======== DATA EXTRACTS ========

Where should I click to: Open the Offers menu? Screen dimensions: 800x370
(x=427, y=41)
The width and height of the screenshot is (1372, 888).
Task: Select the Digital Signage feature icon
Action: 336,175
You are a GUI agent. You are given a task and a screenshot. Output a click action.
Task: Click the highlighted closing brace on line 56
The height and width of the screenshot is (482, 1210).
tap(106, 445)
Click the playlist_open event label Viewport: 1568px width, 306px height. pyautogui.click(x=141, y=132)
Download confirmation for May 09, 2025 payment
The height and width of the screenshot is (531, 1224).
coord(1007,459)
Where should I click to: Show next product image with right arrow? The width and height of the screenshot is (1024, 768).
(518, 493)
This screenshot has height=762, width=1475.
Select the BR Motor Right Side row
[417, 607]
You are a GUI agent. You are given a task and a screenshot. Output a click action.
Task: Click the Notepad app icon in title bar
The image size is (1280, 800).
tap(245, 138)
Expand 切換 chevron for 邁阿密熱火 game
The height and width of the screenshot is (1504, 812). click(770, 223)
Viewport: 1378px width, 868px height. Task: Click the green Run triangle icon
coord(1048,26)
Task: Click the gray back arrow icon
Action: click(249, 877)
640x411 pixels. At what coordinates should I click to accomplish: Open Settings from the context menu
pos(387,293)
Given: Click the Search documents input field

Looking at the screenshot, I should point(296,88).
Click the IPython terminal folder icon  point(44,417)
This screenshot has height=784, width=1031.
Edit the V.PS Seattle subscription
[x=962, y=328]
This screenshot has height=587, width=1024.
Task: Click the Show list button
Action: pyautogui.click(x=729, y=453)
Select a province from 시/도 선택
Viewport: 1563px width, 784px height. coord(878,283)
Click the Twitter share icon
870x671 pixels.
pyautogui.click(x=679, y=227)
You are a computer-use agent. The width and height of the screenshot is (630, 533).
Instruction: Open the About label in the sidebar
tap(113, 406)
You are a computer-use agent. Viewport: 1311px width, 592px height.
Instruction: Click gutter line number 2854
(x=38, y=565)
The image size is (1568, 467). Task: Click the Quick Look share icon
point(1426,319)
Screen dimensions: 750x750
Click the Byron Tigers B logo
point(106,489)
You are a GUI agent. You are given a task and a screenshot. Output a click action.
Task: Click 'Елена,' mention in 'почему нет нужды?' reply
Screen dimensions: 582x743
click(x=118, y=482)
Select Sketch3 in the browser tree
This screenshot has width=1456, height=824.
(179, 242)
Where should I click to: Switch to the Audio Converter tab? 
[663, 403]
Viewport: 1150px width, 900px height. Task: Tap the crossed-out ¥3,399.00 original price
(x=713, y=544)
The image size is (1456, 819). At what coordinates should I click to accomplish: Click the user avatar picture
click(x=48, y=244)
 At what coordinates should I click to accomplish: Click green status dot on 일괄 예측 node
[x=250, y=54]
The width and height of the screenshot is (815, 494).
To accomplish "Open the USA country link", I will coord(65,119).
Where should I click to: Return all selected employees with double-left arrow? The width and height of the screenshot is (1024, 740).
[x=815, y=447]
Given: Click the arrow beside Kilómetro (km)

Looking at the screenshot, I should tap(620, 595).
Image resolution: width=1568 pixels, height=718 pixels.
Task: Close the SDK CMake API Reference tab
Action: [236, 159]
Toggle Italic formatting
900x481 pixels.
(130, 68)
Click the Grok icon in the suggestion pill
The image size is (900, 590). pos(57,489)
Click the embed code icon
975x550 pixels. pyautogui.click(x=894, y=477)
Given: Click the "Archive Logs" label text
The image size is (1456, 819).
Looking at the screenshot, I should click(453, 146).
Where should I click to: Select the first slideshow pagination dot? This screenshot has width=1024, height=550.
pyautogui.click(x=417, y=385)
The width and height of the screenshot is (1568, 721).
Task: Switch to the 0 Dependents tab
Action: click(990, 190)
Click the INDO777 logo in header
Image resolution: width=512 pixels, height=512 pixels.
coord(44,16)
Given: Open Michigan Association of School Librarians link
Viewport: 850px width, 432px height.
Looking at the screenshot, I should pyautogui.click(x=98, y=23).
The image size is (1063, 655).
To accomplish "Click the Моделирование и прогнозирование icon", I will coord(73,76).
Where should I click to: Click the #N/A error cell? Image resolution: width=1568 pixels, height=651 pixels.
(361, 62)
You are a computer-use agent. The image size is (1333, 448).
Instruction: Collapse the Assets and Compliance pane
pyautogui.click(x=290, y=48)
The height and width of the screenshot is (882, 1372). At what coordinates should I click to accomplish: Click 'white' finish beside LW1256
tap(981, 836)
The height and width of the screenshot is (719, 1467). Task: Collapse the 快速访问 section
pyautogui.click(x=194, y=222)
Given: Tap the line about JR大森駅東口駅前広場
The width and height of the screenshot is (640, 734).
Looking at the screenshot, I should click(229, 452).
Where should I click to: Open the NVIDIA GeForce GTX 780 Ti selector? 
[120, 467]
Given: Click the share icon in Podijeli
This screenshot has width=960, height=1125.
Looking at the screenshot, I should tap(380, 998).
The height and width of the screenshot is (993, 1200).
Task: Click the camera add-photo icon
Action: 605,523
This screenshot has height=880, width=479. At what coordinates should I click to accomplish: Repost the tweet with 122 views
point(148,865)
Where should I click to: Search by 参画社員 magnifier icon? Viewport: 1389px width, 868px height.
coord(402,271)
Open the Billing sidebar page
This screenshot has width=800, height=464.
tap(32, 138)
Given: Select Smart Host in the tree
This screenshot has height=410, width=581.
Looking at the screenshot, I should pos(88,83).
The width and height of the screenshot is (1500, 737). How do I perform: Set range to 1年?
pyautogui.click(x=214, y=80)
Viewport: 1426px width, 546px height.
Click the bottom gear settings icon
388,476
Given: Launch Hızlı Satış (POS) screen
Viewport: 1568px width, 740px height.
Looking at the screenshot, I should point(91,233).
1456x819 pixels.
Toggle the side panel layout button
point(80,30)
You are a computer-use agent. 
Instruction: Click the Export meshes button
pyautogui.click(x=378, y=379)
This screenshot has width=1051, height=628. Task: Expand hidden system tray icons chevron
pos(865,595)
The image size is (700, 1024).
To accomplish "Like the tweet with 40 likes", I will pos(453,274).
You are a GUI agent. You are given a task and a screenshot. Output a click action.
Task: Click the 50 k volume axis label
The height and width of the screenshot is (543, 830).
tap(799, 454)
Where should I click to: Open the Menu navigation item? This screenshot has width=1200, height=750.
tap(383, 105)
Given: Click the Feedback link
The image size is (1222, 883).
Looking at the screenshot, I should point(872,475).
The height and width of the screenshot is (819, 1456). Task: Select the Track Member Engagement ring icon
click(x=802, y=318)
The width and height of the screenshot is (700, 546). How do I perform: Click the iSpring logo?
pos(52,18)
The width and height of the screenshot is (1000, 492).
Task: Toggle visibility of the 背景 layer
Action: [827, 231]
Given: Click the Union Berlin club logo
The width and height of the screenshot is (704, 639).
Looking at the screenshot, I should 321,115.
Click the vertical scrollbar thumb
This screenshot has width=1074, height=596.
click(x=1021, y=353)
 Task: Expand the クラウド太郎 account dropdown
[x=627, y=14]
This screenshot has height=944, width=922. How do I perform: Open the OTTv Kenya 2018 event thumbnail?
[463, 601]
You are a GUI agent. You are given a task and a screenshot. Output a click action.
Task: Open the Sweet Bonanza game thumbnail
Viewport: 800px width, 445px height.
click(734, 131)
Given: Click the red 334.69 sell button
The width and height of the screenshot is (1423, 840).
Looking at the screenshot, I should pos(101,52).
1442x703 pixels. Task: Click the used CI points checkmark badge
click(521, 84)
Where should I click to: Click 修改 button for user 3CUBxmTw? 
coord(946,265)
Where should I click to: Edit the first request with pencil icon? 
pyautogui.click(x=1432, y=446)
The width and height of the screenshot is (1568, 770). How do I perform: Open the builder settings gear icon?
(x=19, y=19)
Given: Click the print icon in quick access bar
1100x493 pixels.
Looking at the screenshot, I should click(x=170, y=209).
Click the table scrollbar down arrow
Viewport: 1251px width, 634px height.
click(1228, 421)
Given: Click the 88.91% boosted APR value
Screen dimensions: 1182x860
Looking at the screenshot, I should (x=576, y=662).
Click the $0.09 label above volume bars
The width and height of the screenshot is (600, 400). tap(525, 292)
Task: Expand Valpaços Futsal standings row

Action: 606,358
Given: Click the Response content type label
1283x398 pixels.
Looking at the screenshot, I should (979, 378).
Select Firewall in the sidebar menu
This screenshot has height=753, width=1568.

========

EXERCISE = Determine how many of the lines above include the word "will", then give that number and nothing else.

RESPONSE TO THE EXERCISE = 3